L'électeur est en présence de « luttes de tendances », largement ressenties lors des « campagnes » précédant chaque vote. Il est appelé à se prononcer, non pour désigner des hommes ou des femmes en chair et en os, mais pour donner sa voix à l'organisation dont il se sent le plus proche syndicalement, voire politiquement parlant. Les élections prud'homales sont devenues en fait le test de mesure de la représentativité des syndicats : en sont la preuve tous les commentaires des observateurs de la presse et des syndicalistes eux-mêmes. Le fait d'élire des arbitres, des juges, passe au second plan pour mettre en avant les portedrapeaux d'une « politique », « les représentants d'une organisation, d'une idéologie, d'un système, voire d'un parti. ».

La tournure « politisée» et passionnée, l'aspect « compétition» conduit à l'abstention, signe de « ras-le-bol », et ce d'autant que l'électeur potentiel n'en voit pas l'utilité immédiate n'ayant pas eu l'occasion de recourir aux prud'hommes.
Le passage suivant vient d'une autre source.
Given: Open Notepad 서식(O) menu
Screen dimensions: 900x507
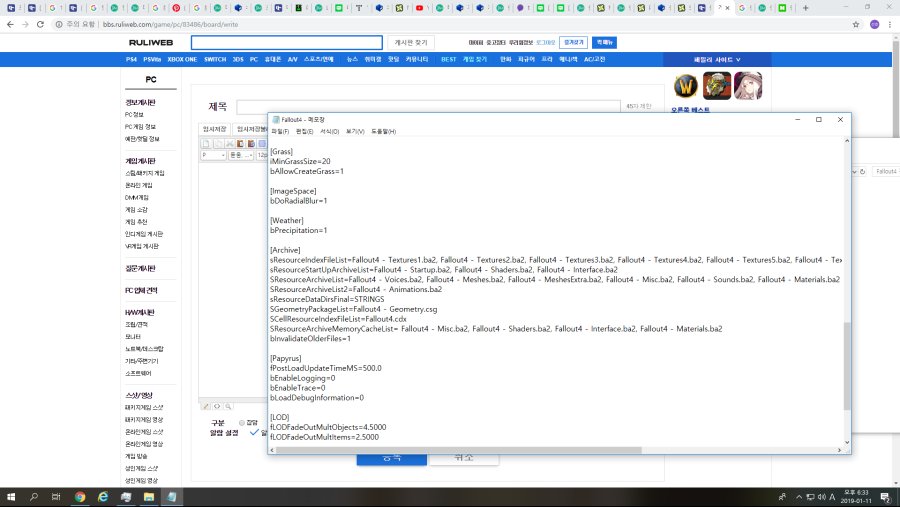Looking at the screenshot, I should pos(330,132).
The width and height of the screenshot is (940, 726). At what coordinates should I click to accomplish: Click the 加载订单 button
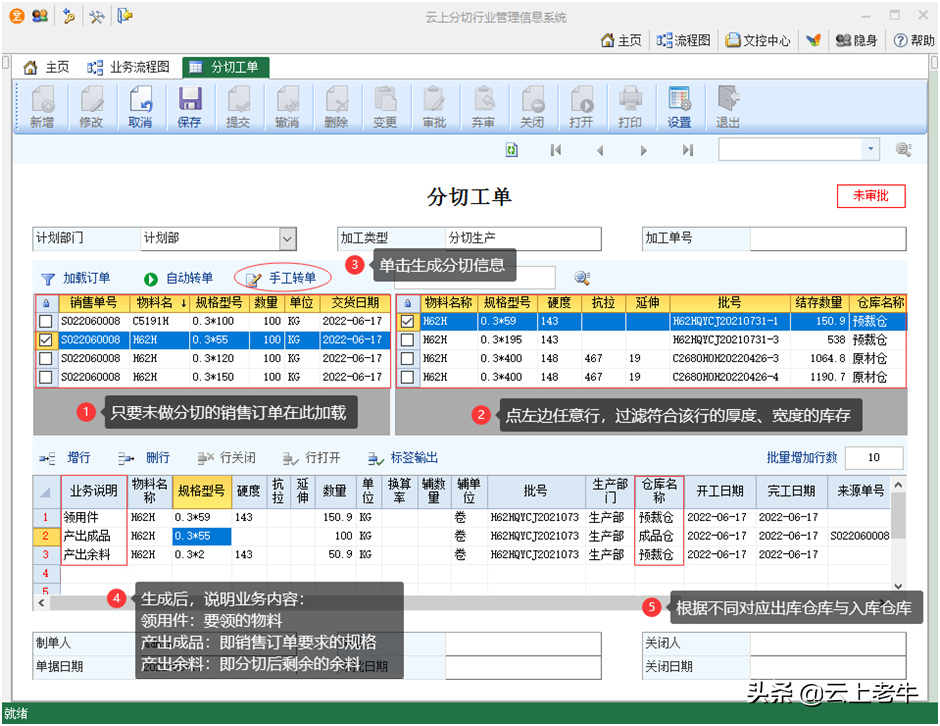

Parfois enfin, le vote peut être le moyen de manifester une opposition, voire une hostilité, ou même un simple mécontentement à l'égard de la politique gouvernementale.

Le scrutin prud'homal, comme toute consultation de masse, est entâché de "l'esprit de parti ". Or, l'appartenance à un courant de pensée, à telle ou telle « tendance» confère-t-elle pour autant l'aptitude à assumer la fonction de juge?

L'élection des prud'hommes au suffrage universel ne semble pas souhaitée, le taux d'abstentions le prouve ; par ailleurs, combien iraient voter si il s'agissait de prendre sur le temps de loisirs?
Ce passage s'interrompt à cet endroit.